Like the cathedral in Narbonne, money and parishioner support ran out well before completion, leaving the church with an apse and a choir of two spans of Gothic vaults soaring to twenty-seven metres, butting against the much lower remainder of the Romanesque church. The roof of the older church is so low that it is hidden from view by the surrounding buildings. Visible though, are the jutting stones ready to receive the continuation of construction.

Inside, we saw the blanking wall built above the low romanesque arch to close in the incomplete structure. The very short church is missing its transept and nave and the old Romanesque portion serves as its porch. The altar is crammed into its apse.

On Friday we stocked-up at the InterMarché, a short distance through town, laying in enough for the long Bastille Day weekend. On Sunday morning we wandered through the weekly market in the town square, but found nothing of interest, so we walked along to the InterMarché for fresh fish and a few vegetables. Many supermarkets in France are now opening on Sunday morning, but other businesses, like the big BricoMarché hardware and building supplies store beside the InterMarché remain closed. To fill the need there are now large mobile shops offering Sunday counter service and scheduled roadside pick-up of online purchases. The line-up attests to its popularity.

Shortly before 0800 on Bastille Day there was a knock on the hull as Wychard arrived from Harlingen with an engineer and a wagon load of tools, spare battery cells and parts to repair or replace a few little arisings from our first year of cruising since our refit. After coffees, they set to work trying to sort out the problem with the battery. They redid all the tests I had done and also came-up stumped. 

After more than three hours of troubleshooting and eliminating the Victron inverter/charger as the culprit, they began the task of dissembling and removing the battery. This entailed first removing the exhaust cooling system for the engine and generator to make room to remove each of the twelve cells.

With each cell weighing 48 kilograms, removal from the confined space was not a simple task. 

As one of the final cells was being disconnected, Wychard found a faulty connection. It appears that the installer had failed to properly tighten the connection and it had arced and led to the death of the battery. 
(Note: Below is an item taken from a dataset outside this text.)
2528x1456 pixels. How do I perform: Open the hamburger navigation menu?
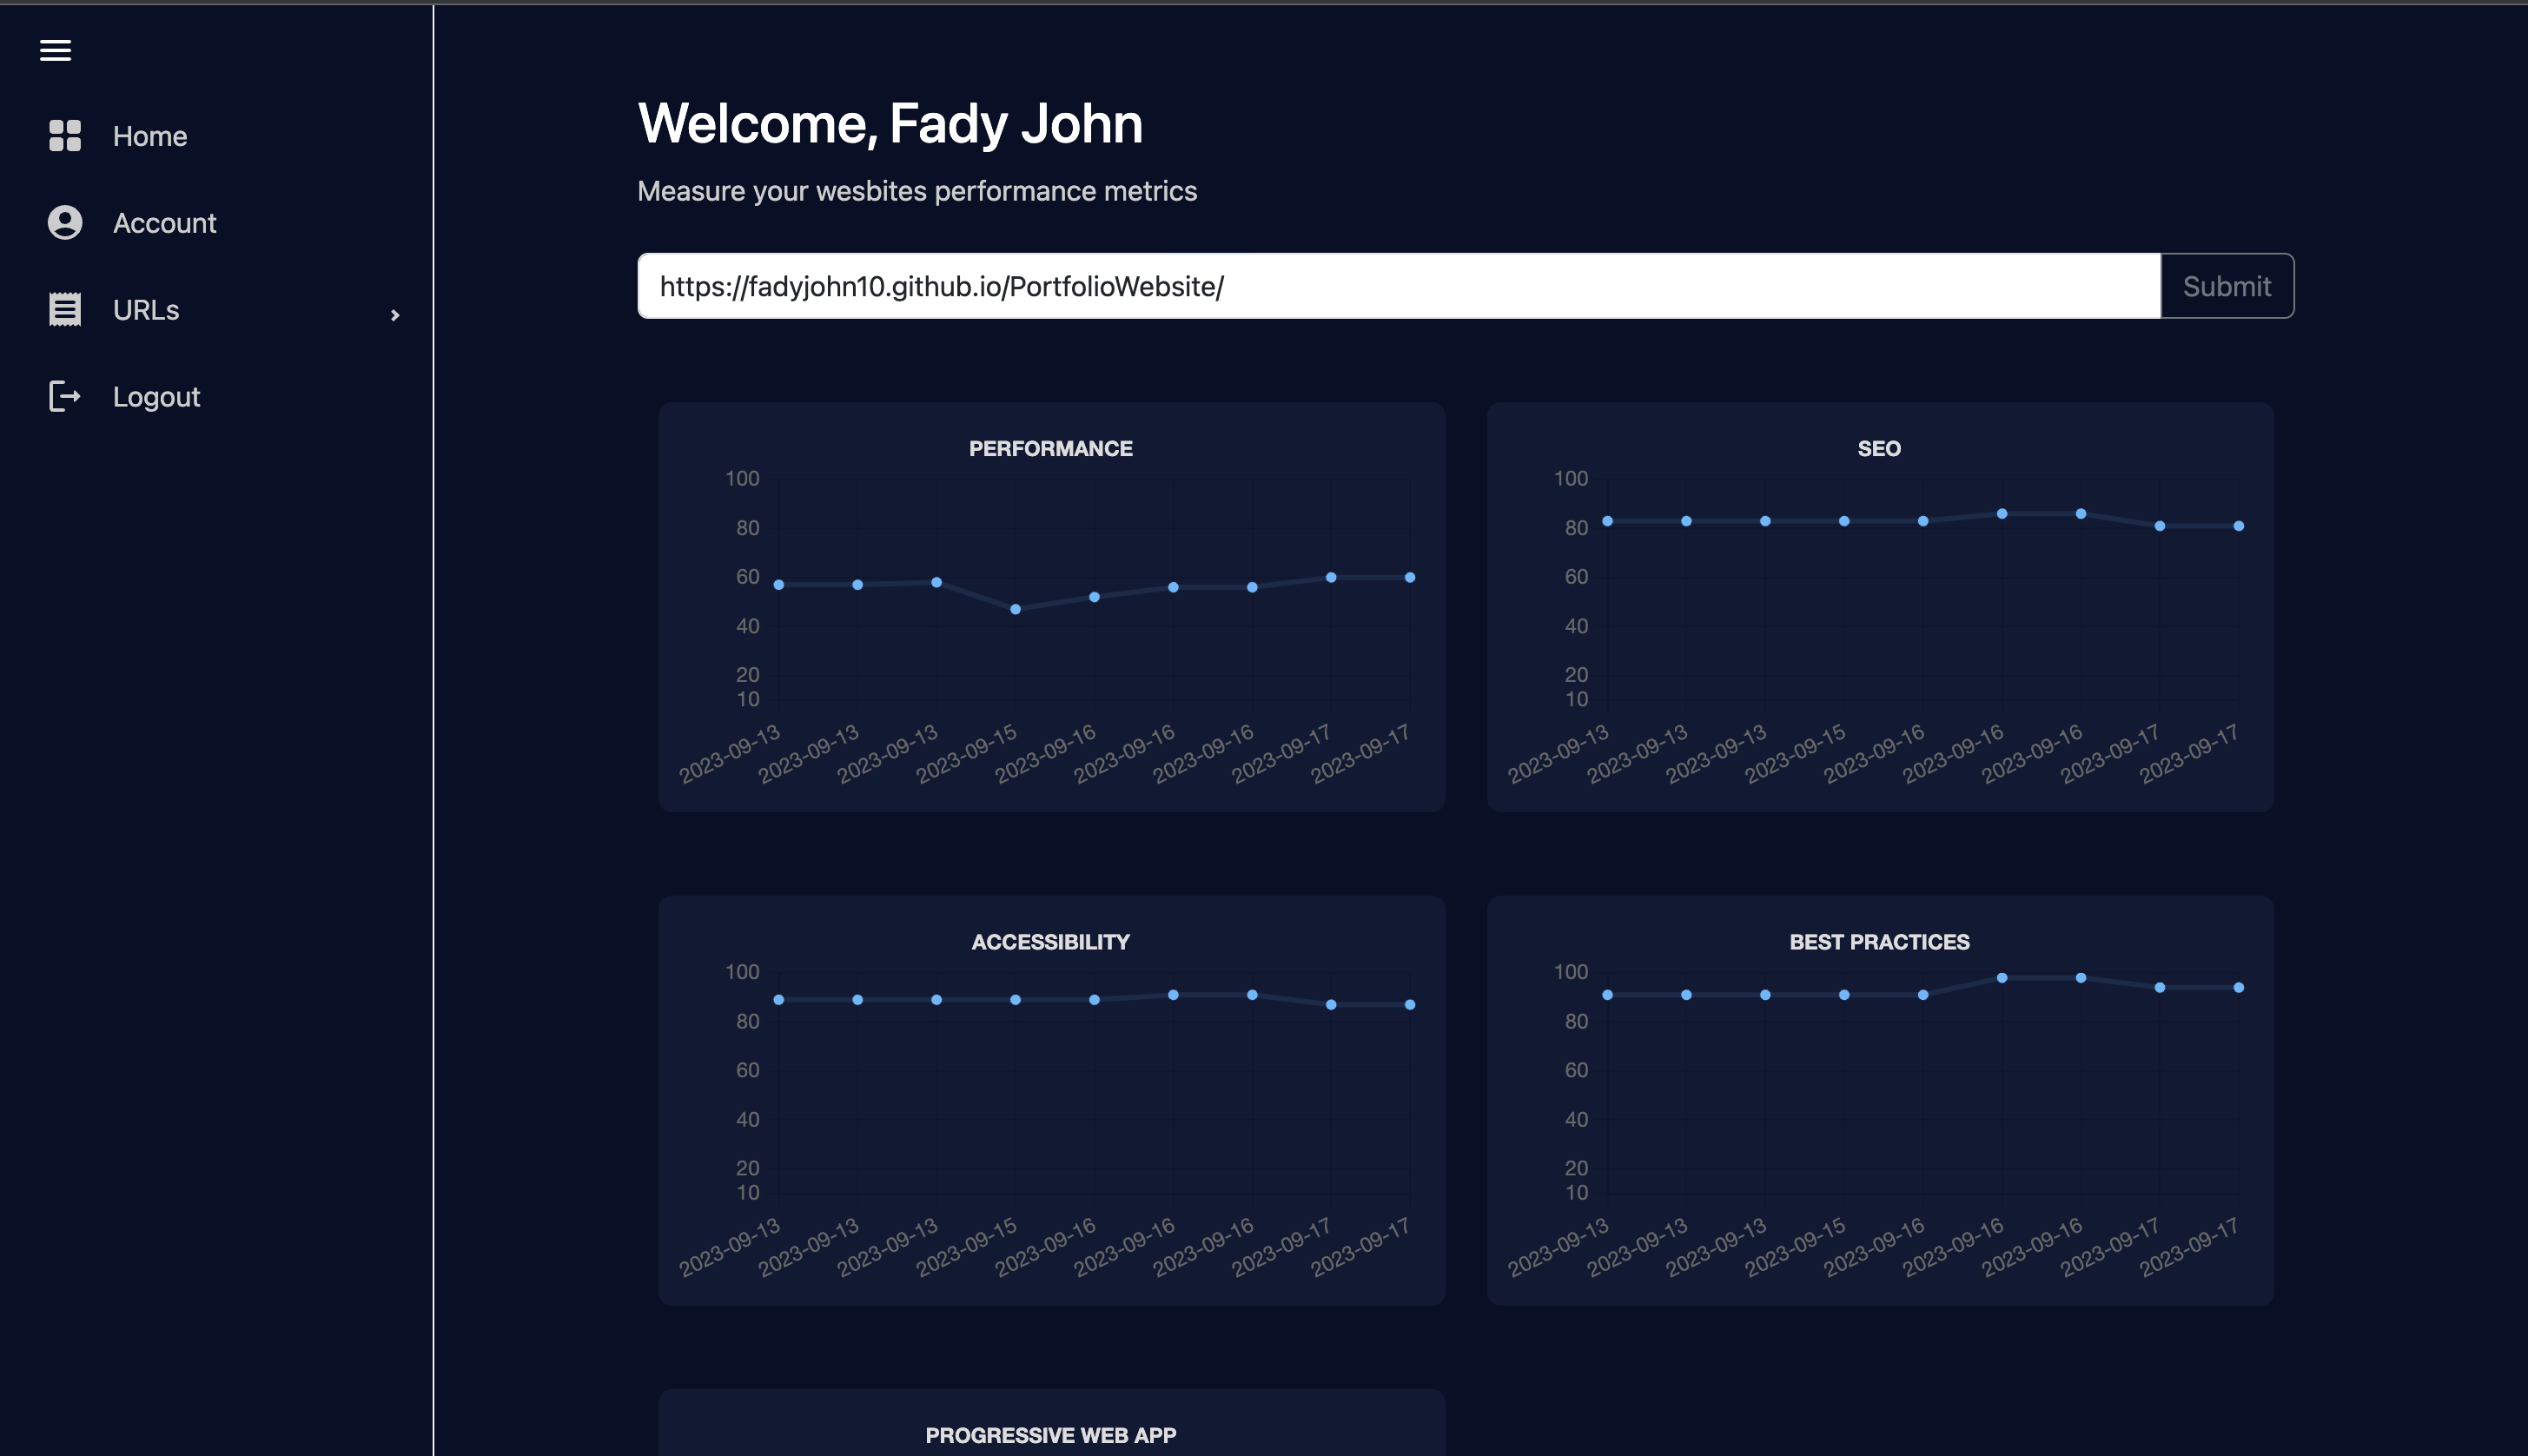click(x=56, y=50)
By the time the last cell was ashore, it was well into the afternoon and the temperature was pushing past 35º, so we paused for lunch. Edi made a huge platter of ham, cheese and avocado croissants and the men devoured them.

After the pause, the men continued with the task of lugging twelve new cells up the ramp, lowering them into the engine bay and moving them into place in the battery box. The temporary replacement battery they had brought from Harlingen was only 550 Amp-hours at 24 volts, less than two-thirds the capacity of the dead battery, so each cell was that much lighter and easier to maneuver into place. The two dozen internal connections were remade, as well as the connections to the inverter/charger, the generator, the engine alternator and the monitoring instruments. Late afternoon, the switch was thrown, the battery took over domestic chores through the inverter and the shore power connection began topping-up the battery. The system was again working properly.


Attention was then directed to replacing the Webasto heater in the galley. It had blown a connection in April and I had bypassed it. Based on photos of the ruptured piece that I had sent him, Wychard had brought an entire new heater. It was close to dusk by the time the two men had completed adjusting the water heater and central heating furnace and had repaired the air leak in the domestic water system and packed-up their tools and equipment in preparation for their fourteen-hour drive hack to Friesland. Not long after they left, the celebratory fireworks began. The French viewed them as celebrating the beginning of their socialistic system, while we viewed them as celebrating the restoration of our carefree independence and freedom of movement.